As proud as they are of their mother’s dedication to the arts, her children saiid they are equally proud of the stand she and their father took for racial justice at a time when civic leaders often abdicated their societal responsibilities. 

“It is with pride that they remember seeing and hearing Reverend Dr. Martin Luther King, Jr., as a family when he spoke in Philadelphia in the summer of 1964,” the family said.

Among other accomplishments that gave her pride was the co-founding of the St. Francis of Assisi Episcopal Church, dedicated by Bishop John Allen in 1964. The unofficial church mission, like Millie, celebrates a body of souls committed to the beauty of creation and the principles of social justice, the family said.

Millie Howell is survived by three sons: Mark Harold Howell (Stephanie Artz); David Tucker Howell (Jan Forbes); John Gerald Howell (Diana Howell); one daughter, Shawn Elizabeth Byars (Lannie Byars); two grandsons, Casey Howell Byars and Cassidy Howell Byars (Megan Byars), and one great-grandson, Jackson James Byars. 

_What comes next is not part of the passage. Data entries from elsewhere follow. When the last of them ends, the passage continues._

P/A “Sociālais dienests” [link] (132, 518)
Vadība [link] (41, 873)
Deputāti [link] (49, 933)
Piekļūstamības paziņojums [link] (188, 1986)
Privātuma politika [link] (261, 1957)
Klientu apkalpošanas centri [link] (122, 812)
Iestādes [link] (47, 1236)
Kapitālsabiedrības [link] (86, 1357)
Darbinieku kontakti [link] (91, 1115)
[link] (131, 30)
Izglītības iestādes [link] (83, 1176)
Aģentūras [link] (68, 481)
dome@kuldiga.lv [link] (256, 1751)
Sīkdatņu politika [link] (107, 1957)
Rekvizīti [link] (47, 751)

She often exclaimed that her chief accomplishment was being the mother of four beautiful and talented children. Honored as they are by those words, her children said they point to their mother’s remarkable artistic abilities and art career.

Services have been postponed because of the restrictions on public gatherings due to the coronavirus, the family said.

Offerings of remembrance can be made to St. Francis of Assisi Church, 10701 St. Francis Drive, Philadelphia, MS 39350; the Mississippi Art Colony, 3863 Morrison Road, Utica, MS 39175; or the Meridian Museum of Art, 628 25th Avenue, Meridian, MS 39301.